● EXCERPTED PASSAGE

[Start]

Be clear, I have never advocated warlocks to tap recklessly. I remember well my first fight against Najentus, this was a close-to-the-bone fight for player health pools and you needed people topped off before you popped the bubble. A lock in the raid tapped on instinct (just once) just before the bubble was taken down and he died instantly. This is a matter of predicting incoming damage and making sure you can survive it. I have never heard any lock say that they will tap "as and when and how much they like irrespective of situation". Mistakes are made and fight knowledge can be lacking. All too often I hear of healers not healing locks when they tap a lot because they are somehow offended by this action. Most of the time it's for a good reason, even if your healer UI doesn't tell you what the reason is.
Snuzzle Jan 26th 2010 5:36PM
As a healer who cannot stand playing locks (sorry guys! I really tried! I leveled like, a bajillion locks never past level 11 >
Snuzzle Jan 26th 2010 5:44PM
Ack, stupid close-bracket emote cancelled my comment, here is the remainder:
I wanted to toss in my two cents.
I understand that the warlock playstyle is "cast, tap, heal." That's fine and dandy. I know you get yummy delicious buffs from tapping and I try to help you out when I can, really I do.
But sometimes, I get the feeling the lock is just being lazy. Here's when and why:
1) I've buffed you, and healed up your lifetaps, and I still don't have a SS on me. Worse yet, YOU have the SS. You will not be getting a single tap heal in the latter case, in the former I will quietly wait and if we wipe, a passive aggressive comment WILL be made ("It's okay guys, let me pop my SS." *pause* "Oh, sorry, I don't have one :(")
2) To the locks who tap down and bandage/eat/HS, you will get merrily healed to full for the rest of the run for making an attempt to make my life easier. I love your little demonic butts. To the locks who tap down to almost nothing and then wait....you will get a single Rejuv or Tidal Wave. If that is not enough to heal you to full, you tapped too much. In some cases I have gone so far as to bandage a lock nagging me "heal plz" after he tapped down to nothing. Yes, it's snarky. But sometimes it embarasses them just enough that they don't ask again.
3) Locks who nag me to buff their pet. Your pet gets the same buff as the warriors (on my pally) or everyone else if he was summoned at the time I buffed. If he was not, I am probably not going to buff him. Especially if, as above, I do not have a SS or HS. I don't expect them... they're courtesy. but at the same time, if you will not afford me basic courtesies offered from your class, do not expect the courtesies mine offers. Same goes for you hunter pets. I'm always pleasantly surprised when I notice my hunters' pets getting buffs or direct heals. It's a nice treat and I know it means the healer is happy with what I am doing.

[End]

● MATERIAL

[Start]

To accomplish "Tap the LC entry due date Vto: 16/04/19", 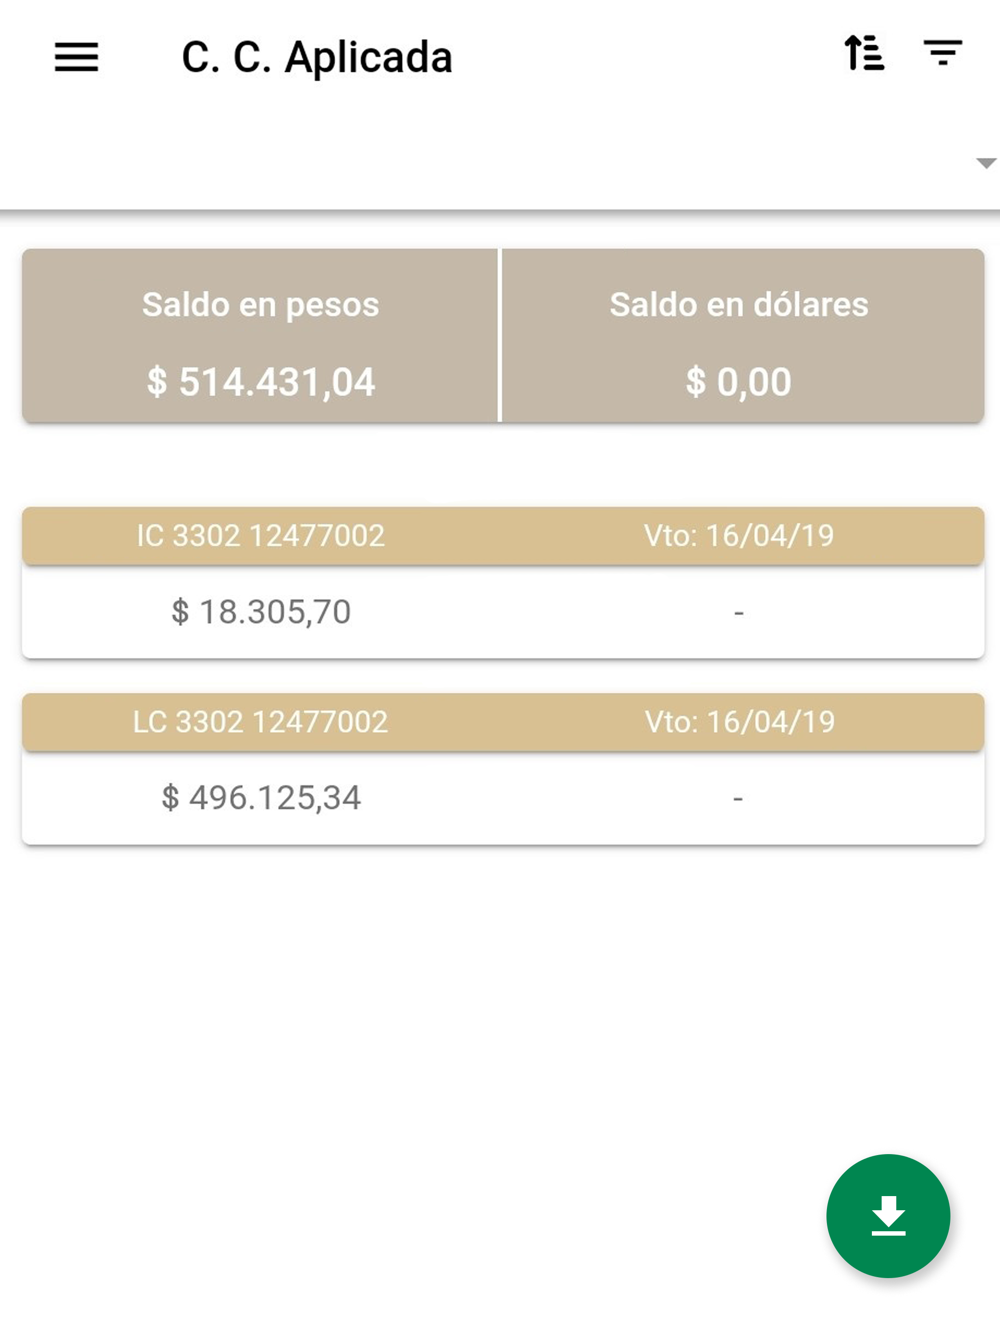I will [x=739, y=722].
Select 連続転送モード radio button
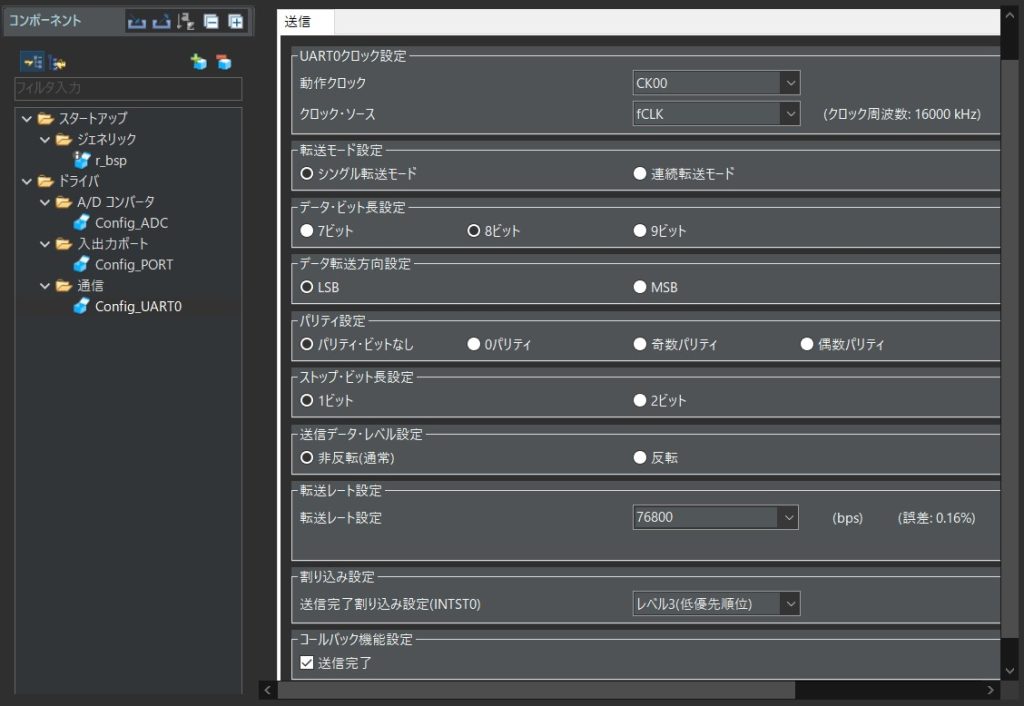The image size is (1024, 706). 640,174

[End]

In the warlock-tapping discussion, write out the stretch from "Snuzzle Jan 26th 2010 5:36PM" through "my two cents." again, with every "Snuzzle" changed to "Anonymous".

Anonymous Jan 26th 2010 5:36PM
As a healer who cannot stand playing locks (sorry guys! I really tried! I leveled like, a bajillion locks never past level 11 >
Anonymous Jan 26th 2010 5:44PM
Ack, stupid close-bracket emote cancelled my comment, here is the remainder:
I wanted to toss in my two cents.